The films of the prolific South Korean writer-director Hong Sang Soo are for the most part set in the contemporary world, but they rarely depict the bustle of our times. His characters interact in settings that are quiet, sometimes practically deserted. When a character ventures out into a location of potential action and disorder—in this movie, that character is a cat—we only see it upon its (spoiler alert, I suppose) return to where it took off from. While the ideas and concerns of its characters are those of urbanites, they’re articulated in settings suited for reflection.
Hong’s new film, “In Our Day,” is not atypical—it’s a plain-looking, often wry, and lightly nourishing character study with a diptych structure that adds enigmatic intrigue to the proceedings. Its scenes are introduced with texts of an almost remarkable banality. The first one, for instance, reads: “Sang-won relies on her friend Jung-soo after moving back to Korea…but she thinks the only one she can truly rely on is herself.” Sang-won is played by Hong regular Kim Min-hee, who, in addition to returning from time abroad, is processing a sundered relationship. She and Jung-soo (Song Sun-mi) don’t get up too much in their first scene together. They do some appropriate worship of Jung-soo’s cat, named Us (as in “This is Us,” which I reckon isn’t a reference to the U.S. nighttime soap), discuss their habits (nothing wrong with “a little wine while working,” Jung-soo observes) and steer around the question Jung-soo aims at her friend: “But why do you want to be an actor?”
The parallel story, such as it is, focuses on the old, or old-ish, poet Hong Ui-ju (Ki Joo-bong), newly renowned among the youth in South Korea, here being filmed by a young documentarian and visited by a young actor. On a day when he’s feeling self-conscious about a doctor’s orders to stop drinking and smoking, the poet is mildly flummoxed by the offerings of the male fan: some smokes and a bottle of high-end booze. Because this is a Hong Sang-soo picture, we know these will be consumed, and they are here without too terribly dire consequences (which is not always the case in this auteur’s filmography). As the poet’s visitor declares, “You’re really famous for loving alcohol and cigarettes.”
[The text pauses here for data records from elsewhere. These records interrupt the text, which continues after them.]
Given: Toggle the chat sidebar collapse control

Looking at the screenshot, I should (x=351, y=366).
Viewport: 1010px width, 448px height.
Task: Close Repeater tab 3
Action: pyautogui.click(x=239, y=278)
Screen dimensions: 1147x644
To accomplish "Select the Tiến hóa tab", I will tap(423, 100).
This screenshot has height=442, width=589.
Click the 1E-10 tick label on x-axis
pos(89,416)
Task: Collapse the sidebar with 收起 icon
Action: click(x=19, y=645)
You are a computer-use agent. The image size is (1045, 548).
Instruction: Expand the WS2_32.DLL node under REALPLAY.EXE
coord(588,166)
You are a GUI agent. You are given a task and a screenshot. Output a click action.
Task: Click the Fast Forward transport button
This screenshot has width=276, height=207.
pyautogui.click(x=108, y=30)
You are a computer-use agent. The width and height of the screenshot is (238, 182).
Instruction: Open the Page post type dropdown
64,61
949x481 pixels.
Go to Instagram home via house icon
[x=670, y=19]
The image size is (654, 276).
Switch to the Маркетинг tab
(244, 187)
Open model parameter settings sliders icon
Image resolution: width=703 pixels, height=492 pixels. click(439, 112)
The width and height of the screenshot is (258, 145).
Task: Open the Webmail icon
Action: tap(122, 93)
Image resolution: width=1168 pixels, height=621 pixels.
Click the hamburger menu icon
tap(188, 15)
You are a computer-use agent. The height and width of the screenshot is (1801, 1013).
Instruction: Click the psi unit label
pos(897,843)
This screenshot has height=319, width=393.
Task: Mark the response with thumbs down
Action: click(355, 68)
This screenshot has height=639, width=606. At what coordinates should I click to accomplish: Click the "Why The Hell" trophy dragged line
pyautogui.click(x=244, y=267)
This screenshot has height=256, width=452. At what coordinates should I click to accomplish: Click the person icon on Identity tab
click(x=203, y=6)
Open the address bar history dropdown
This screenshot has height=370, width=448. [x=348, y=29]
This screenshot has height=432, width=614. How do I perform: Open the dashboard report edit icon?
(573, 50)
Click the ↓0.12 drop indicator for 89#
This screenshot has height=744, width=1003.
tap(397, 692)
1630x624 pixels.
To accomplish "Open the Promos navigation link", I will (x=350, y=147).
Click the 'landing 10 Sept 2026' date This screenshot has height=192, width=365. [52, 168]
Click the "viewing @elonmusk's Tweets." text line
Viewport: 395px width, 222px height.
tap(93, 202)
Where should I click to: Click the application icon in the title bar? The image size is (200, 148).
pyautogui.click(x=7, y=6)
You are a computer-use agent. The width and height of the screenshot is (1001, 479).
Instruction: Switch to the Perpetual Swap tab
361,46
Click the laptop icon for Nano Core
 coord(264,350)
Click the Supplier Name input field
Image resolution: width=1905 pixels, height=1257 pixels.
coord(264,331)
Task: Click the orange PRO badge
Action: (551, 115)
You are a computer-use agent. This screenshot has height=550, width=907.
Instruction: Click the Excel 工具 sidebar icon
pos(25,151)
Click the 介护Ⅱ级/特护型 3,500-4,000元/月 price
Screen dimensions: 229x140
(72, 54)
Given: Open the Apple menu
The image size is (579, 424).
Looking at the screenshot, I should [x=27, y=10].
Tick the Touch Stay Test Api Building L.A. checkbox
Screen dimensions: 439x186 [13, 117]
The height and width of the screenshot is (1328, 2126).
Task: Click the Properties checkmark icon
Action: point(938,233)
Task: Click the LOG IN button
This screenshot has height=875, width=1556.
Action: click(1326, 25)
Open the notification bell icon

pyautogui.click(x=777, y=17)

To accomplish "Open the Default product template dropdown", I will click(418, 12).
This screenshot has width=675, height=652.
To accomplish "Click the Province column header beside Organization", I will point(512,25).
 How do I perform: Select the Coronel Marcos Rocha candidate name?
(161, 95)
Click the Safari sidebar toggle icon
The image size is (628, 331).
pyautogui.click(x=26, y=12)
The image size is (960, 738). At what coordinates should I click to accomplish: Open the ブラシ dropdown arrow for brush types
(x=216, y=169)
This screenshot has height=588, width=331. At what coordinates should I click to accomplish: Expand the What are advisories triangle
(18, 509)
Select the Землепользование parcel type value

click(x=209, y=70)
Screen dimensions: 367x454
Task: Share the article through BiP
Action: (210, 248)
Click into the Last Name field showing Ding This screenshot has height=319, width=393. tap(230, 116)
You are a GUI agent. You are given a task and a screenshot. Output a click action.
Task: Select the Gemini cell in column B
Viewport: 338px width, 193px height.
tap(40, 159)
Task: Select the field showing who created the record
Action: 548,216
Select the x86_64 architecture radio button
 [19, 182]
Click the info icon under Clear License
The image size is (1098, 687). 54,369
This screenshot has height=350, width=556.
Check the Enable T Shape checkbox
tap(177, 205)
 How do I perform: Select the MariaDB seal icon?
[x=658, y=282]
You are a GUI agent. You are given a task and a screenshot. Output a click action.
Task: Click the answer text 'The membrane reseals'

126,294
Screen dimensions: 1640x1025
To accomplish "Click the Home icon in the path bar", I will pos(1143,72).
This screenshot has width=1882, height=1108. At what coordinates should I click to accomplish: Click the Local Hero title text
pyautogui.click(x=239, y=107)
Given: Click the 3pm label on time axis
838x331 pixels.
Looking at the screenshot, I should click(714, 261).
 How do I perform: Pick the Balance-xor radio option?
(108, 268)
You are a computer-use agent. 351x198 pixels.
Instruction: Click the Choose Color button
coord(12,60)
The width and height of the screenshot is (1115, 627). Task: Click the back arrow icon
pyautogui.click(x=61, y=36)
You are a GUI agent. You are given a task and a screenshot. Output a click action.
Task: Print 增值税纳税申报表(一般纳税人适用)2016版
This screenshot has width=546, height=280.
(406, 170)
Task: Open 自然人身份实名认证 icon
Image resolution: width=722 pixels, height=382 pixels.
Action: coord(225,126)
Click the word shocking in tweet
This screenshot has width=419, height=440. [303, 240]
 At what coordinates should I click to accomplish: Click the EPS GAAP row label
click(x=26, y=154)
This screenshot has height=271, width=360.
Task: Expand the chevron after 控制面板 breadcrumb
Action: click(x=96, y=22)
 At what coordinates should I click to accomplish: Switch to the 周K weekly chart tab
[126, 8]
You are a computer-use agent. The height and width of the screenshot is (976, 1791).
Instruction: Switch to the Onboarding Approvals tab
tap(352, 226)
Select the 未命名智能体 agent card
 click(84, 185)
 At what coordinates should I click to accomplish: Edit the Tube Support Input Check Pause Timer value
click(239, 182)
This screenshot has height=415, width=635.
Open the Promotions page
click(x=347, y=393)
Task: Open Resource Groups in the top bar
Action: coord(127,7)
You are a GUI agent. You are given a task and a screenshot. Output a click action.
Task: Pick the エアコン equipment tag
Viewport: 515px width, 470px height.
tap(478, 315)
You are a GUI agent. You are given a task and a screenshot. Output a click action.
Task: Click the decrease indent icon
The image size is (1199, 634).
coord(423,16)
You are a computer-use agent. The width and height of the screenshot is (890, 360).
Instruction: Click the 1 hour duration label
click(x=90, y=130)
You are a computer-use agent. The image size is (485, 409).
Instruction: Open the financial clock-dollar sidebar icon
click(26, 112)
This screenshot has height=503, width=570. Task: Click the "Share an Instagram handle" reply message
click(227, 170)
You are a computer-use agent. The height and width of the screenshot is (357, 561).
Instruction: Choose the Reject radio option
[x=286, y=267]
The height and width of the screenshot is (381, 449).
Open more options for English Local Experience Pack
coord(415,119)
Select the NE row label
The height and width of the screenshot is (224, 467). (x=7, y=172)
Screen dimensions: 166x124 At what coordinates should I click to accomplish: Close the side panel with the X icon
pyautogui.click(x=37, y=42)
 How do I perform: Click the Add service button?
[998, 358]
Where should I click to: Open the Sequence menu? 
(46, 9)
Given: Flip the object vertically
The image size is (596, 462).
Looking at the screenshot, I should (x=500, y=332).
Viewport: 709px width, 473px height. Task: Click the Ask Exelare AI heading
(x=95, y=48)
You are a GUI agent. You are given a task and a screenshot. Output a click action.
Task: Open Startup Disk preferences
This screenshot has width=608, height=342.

Hong’s early films were about young adults quietly screwing up their professional and personal lives, so why an old poet in this picture? Well, Hong himself is getting up there in years, a graying eminence in cinema. Kim Min-hee, about two decades Hong’s junior, took a hit in her mainstream career when she became personally involved with Hong. If you know this, it makes the seemingly unrelated musings of the actress and the poet more particularly resonant. But if you don’t, they’re reasonably resonant anyway, and the things that constitute the small dovetails connecting the two narratives—acoustic guitars, chili paste—remind us of the potentially marvelous in the everyday.